**TASK DESCRIPTION:** Count the lines of the items below that contain the string "sidebar", and give only that number.

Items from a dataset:
>> start

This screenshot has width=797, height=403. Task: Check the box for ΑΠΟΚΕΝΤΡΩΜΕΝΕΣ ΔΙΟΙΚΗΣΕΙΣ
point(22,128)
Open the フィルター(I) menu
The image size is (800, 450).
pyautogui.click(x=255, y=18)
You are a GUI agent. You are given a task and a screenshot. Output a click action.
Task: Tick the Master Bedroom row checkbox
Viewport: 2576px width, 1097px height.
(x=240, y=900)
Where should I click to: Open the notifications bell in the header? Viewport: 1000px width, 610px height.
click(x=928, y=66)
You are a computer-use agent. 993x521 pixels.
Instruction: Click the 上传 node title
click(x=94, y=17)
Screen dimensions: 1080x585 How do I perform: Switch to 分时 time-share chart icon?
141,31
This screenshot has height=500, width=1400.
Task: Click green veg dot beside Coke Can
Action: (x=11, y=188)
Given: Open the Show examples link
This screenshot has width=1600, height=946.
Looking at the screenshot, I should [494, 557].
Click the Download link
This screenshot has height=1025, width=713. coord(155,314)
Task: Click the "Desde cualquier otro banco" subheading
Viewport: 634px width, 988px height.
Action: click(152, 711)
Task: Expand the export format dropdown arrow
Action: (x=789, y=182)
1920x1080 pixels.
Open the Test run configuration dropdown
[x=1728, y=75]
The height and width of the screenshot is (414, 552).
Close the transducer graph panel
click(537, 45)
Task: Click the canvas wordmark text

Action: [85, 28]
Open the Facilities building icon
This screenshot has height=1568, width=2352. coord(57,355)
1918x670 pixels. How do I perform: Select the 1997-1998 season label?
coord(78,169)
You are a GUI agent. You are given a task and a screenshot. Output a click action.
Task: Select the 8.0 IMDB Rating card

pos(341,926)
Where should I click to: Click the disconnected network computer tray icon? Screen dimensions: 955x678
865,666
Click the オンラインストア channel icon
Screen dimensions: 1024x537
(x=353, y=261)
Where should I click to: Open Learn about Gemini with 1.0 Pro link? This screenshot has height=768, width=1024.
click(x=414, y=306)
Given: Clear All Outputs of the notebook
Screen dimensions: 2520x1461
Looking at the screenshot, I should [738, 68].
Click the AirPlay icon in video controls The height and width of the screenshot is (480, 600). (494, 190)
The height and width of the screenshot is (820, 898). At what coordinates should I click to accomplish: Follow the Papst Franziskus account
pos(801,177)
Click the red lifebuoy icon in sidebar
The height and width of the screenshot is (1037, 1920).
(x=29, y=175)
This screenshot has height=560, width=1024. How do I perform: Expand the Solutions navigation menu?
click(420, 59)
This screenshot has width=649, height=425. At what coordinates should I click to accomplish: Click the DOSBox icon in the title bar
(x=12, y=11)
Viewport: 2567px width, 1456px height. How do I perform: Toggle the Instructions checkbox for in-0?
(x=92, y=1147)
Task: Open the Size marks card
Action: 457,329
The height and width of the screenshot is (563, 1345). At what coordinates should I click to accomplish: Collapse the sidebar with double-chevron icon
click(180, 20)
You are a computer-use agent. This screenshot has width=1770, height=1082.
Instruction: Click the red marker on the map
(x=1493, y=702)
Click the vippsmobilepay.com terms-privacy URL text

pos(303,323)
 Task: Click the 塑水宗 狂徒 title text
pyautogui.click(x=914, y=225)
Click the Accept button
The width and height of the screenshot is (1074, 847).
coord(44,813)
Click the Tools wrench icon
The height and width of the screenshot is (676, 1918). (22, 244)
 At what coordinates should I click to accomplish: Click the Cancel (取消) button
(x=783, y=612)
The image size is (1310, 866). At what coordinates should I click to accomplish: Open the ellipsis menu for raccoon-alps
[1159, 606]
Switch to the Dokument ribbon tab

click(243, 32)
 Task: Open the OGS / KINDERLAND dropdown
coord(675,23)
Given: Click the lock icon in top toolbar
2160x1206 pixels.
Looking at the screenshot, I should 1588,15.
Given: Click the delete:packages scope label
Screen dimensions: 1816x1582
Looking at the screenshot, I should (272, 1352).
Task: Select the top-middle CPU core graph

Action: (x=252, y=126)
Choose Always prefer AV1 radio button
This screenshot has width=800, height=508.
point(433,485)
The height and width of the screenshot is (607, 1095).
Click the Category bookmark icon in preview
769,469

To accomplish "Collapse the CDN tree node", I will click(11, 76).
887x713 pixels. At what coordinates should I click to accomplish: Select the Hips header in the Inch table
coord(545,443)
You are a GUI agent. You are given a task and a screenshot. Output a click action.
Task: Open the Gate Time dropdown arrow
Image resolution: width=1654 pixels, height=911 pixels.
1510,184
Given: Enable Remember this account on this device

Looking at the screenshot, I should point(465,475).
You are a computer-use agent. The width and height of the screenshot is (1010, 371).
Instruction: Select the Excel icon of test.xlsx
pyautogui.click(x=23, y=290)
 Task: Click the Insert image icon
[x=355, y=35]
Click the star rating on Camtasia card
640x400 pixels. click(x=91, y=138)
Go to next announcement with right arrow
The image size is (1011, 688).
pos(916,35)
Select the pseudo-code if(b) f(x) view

>> end

**EXERCISE ANSWER:** 2